Jaws is an unlockable multiplayer character in GoldenEye 007 as well as in James Bond 007: Nightfire, where he is the tallest character in the game, his punches can kill almost instantly, and the character model's teeth are visible at close range. Jaws is a playable multiplayer character in the 2010 remake GoldenEye 007 for the Wii, and in the 2011 re-release GoldenEye 007: Reloaded for the PlayStation 3 and Xbox 360. He is also in the 2012 James Bond game 007 Legends.

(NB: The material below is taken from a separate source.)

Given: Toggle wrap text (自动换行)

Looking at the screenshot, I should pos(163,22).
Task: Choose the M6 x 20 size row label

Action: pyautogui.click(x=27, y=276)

Jaws appears in the 1992 Sega Mega Drive/Genesis game James Bond 007: The Duel, where he wanders briefly around a section toward the end of the first stage and defeats the player with one hit. He also serves as the game's final boss.
Jaws also appears in the 1998 Game Boy game James Bond 007 as a boss, where Bond must lead him to magnetized pads that will temporarily hold him in place, allowing time for Bond to attack him.

==Cultural impact==
Jaws was spoofed in Mel Brooks' 1977 film High Anxiety, featuring a hired killer named Braces (played by Rudy De Luca) who is wearing large metal braces on his teeth. An unrelated character named Braces (voiced by William Roberts) from the video games TimeSplitters 2 and TimeSplitters: Future Perfect is also referencing Jaws. The film 2008 Get Smart, which is both a parody of and an homage to the James Bond film series, features a character named Dalip (played by The Great Khali), who looks like Jaws and does his Moonraker stunt of falling from the sky without a parachute and surviving; he also helps the film's protagonists Maxwell Smart (Steve Carell) and Agent 99 (Anne Hathaway) in the end.

Jaws makes a cameo appearance in the animated series Jackie Chan Adventures (episode "Tough Luck"), where he auditions as a prospective henchman for Finn (Adam Baldwin) and gets his steel teeth (which are revealed to be dentures) stuck in a board he bites into. In the final credits sequence of the 1999 film adaptation of Inspector Gadget, Doctor Claw (Rupert Everett)'s assistant Sykes (Mike Hagerty) is shown attending a Minions Anonymous meeting; Richard Kiel, who is billed in the credits as "Famous Big Guy with Metal Teeth", is in attendance. Kiel also played Reace, a very similar character to Jaws (complete with metal teeth), in the 1976 film Silver Streak. In Aces Go Places 3, the 1984 third movie in a James Bond spoof series, Kiel plays a villain named Big G, which resembles Jaws, though he has no metal teeth. The film also features a character played by Tsuneharu Sugiyama who resembles the character Oddjob, another James Bond villain.

In the 2002 French comedy movie Le Boulet, Gary Tiplady portrayed a similar character named Requin The Giant.

MythBusters tested the plausibility of Jaws biting through the steel cable car wire. The model based on the dentures used in the movie had little impact on the steel cable, even with a hydraulic press at ten times human bite strength. Jamie Hyneman then took huge metal pincers and became "Claws", who, as the announcer said, was "meaner than Oddjob, more ferocious than Jaws, taller than Nick Nack, and creepier than Tee Hee." With the metal pincers, he gets through the cord easily.